Problem statement: Copy exactly the lines of the records below, and only those lines, beginning with the line that contains "Городская мебель и" and ending with the line that contains "Интересные статьи (256, 763)".
***
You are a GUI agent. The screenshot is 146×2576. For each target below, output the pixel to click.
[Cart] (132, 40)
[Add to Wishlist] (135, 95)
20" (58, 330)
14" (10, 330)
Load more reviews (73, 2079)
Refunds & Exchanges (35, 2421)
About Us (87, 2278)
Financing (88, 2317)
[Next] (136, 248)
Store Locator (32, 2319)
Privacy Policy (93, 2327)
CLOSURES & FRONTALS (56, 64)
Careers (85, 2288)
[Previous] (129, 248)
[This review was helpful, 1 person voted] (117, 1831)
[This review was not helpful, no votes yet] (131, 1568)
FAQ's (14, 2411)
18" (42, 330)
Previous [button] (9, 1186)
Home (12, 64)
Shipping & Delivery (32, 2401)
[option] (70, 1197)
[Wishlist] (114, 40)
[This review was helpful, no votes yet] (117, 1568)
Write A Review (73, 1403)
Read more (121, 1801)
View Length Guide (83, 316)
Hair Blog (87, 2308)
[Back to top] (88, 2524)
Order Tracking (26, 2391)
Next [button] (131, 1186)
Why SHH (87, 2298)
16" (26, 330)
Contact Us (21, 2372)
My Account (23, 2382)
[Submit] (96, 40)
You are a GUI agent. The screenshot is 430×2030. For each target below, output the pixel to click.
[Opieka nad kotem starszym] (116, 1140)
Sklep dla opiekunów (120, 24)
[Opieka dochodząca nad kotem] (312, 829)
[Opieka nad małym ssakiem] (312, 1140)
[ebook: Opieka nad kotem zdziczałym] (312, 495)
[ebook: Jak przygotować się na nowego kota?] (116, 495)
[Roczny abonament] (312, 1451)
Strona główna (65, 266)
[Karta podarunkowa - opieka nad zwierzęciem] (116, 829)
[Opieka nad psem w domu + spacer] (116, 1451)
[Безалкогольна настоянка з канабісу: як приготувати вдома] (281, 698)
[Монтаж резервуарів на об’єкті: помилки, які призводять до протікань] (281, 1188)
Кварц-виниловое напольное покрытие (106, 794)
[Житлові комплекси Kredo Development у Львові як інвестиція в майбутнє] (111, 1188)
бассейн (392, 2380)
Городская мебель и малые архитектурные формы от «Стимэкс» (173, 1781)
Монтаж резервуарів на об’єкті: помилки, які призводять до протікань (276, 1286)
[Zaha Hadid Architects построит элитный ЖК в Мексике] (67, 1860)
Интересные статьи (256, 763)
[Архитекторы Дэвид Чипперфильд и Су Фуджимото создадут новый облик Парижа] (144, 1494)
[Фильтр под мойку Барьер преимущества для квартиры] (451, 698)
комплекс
***
Answer to the exercise:
Городская мебель и малые архитектурные формы от «Стимэкс» (173, 1781)
Монтаж резервуарів на об’єкті: помилки, які призводять до протікань (276, 1286)
[Zaha Hadid Architects построит элитный ЖК в Мексике] (67, 1860)
Интересные статьи (256, 763)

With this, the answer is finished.